(Saved data entries)
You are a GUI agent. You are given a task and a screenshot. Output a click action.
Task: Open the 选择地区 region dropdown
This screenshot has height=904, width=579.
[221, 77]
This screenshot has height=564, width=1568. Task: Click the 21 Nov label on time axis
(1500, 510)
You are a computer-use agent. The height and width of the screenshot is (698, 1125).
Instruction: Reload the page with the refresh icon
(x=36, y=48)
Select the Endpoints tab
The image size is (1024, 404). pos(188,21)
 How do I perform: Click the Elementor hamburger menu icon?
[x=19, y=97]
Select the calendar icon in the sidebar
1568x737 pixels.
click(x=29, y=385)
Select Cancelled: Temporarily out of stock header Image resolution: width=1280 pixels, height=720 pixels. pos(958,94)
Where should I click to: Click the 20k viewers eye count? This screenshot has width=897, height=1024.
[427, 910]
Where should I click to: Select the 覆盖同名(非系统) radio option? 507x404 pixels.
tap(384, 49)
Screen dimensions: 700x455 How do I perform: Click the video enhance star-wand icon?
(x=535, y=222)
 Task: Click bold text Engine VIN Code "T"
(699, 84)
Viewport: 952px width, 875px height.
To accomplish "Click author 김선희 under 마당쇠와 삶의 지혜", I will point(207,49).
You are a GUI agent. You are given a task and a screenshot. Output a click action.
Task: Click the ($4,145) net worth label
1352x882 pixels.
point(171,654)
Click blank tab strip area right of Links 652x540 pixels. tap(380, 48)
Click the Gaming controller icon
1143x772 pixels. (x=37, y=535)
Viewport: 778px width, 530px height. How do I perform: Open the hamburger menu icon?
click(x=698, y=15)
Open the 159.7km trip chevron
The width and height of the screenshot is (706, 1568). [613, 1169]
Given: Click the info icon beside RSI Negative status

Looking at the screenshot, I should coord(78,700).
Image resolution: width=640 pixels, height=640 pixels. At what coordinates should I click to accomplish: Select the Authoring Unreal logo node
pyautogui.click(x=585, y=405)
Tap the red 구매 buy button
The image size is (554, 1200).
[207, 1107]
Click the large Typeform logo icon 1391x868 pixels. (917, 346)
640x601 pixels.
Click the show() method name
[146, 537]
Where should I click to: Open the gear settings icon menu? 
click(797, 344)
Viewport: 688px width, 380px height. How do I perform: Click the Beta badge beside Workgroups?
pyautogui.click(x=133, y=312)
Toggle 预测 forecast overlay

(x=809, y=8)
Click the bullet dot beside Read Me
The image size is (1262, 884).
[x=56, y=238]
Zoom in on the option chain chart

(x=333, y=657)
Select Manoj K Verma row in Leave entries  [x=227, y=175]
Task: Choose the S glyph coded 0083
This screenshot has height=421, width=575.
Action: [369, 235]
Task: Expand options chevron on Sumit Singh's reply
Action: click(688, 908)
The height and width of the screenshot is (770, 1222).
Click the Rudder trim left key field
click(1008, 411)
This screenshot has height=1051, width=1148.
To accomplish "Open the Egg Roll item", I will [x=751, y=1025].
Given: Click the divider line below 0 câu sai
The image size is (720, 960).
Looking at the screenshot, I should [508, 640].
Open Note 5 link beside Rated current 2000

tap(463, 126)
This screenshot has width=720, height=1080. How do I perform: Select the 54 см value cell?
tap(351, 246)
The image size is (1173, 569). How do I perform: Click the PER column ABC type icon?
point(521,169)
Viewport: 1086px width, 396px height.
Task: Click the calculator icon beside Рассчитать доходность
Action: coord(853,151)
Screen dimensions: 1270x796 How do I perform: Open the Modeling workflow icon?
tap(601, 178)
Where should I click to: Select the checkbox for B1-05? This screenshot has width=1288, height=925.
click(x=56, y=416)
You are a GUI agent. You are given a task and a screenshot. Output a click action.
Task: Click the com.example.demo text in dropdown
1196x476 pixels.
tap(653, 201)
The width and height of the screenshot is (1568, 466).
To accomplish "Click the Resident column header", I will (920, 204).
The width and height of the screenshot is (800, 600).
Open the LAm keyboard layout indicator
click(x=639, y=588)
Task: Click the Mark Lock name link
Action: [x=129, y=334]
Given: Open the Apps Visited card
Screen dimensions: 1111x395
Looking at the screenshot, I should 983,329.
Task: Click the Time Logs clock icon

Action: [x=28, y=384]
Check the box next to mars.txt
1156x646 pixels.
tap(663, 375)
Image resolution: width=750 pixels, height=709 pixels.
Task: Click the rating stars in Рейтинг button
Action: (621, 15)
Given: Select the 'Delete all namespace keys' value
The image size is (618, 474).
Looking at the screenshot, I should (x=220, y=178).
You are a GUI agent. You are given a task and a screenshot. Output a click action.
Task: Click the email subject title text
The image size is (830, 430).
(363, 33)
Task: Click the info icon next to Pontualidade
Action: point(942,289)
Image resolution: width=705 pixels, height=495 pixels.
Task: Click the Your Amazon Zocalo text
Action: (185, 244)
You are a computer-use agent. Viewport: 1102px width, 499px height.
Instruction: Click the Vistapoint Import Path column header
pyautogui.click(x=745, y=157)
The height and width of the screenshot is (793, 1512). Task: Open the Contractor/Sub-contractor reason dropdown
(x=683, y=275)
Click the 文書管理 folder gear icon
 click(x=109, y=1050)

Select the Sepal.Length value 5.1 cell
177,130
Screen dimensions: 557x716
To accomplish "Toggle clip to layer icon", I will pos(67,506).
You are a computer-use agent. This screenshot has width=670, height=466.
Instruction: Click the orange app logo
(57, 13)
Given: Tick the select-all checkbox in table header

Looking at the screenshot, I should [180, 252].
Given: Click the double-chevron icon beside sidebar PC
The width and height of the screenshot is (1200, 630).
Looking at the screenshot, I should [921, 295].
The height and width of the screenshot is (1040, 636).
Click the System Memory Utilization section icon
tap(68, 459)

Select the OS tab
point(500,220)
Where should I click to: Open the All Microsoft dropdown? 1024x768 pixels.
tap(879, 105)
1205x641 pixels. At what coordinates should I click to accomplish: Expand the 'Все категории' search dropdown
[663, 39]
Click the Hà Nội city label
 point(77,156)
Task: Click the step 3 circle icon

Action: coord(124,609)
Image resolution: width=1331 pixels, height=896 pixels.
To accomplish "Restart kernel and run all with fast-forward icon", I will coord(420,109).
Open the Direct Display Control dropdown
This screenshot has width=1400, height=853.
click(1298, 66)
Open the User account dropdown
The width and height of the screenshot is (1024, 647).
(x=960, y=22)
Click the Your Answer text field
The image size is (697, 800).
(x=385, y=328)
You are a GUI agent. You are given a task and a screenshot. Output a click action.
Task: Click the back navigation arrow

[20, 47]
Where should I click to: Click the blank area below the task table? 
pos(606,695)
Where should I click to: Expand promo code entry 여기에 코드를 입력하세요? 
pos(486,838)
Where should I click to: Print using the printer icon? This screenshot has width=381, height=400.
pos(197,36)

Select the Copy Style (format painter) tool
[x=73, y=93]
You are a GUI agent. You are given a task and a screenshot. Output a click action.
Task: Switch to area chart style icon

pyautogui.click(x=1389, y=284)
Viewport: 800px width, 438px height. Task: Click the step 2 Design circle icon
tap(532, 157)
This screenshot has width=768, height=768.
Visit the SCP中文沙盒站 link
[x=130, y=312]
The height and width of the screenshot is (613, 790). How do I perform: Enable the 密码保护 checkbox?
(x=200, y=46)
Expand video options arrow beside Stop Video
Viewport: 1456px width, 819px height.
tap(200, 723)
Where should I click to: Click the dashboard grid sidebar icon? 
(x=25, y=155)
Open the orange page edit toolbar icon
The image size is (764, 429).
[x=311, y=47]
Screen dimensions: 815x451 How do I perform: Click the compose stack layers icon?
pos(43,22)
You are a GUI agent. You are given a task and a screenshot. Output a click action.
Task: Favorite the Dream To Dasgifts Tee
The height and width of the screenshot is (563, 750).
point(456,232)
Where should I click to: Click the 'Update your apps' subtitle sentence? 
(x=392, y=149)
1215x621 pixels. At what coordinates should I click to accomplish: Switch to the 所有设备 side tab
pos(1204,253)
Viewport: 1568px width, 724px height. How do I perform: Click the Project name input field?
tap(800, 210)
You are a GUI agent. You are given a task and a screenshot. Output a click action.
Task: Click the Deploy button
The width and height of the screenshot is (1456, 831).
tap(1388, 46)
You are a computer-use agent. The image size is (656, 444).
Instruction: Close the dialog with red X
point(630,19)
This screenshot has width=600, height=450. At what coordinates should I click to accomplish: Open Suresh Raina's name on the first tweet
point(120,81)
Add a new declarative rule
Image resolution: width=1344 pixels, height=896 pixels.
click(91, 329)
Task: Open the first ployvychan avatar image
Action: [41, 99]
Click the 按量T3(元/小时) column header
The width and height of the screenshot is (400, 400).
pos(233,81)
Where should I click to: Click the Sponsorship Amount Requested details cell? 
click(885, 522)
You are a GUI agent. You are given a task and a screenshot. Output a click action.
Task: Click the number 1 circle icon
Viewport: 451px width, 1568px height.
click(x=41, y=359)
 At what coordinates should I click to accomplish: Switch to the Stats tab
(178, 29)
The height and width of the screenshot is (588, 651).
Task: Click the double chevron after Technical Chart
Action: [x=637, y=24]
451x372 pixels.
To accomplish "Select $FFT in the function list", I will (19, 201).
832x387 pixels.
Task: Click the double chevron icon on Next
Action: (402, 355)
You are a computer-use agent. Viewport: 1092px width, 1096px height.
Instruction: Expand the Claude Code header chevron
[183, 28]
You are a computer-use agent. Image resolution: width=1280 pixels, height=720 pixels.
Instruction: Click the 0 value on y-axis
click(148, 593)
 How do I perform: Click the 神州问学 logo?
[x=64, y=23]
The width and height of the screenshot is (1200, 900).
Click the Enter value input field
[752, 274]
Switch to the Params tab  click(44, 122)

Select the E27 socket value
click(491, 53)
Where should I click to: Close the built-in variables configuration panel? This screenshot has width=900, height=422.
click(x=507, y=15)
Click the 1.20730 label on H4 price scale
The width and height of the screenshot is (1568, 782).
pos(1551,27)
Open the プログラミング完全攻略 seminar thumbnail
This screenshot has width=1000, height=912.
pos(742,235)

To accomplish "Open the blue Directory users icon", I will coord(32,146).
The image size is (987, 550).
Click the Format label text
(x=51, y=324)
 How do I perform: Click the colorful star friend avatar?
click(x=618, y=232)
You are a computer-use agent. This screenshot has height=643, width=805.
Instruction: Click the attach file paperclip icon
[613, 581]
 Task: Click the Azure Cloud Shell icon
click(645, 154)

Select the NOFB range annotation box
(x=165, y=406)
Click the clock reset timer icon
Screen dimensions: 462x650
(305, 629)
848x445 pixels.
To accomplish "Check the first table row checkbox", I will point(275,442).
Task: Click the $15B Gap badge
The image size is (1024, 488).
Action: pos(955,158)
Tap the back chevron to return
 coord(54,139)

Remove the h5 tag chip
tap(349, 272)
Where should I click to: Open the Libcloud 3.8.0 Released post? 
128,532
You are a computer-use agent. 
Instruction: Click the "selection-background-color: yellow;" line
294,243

EXERCISE DIRECTIONS: Only the lines with "computer" are needed; find them in the records and copy each one.

REPLY:
You are a computer-use agent. The height and width of the screenshot is (698, 1125).
You are a computer-use agent. Viewport: 1102px width, 499px height.
You are a computer-use agent. This screenshot has width=670, height=466.
You are a computer-use agent. The image size is (656, 444).
You are a computer-use agent. Viewport: 1092px width, 1096px height.
You are a computer-use agent. Image resolution: width=1280 pixels, height=720 pixels.
You are a computer-use agent. This screenshot has height=643, width=805.
You are a computer-use agent. 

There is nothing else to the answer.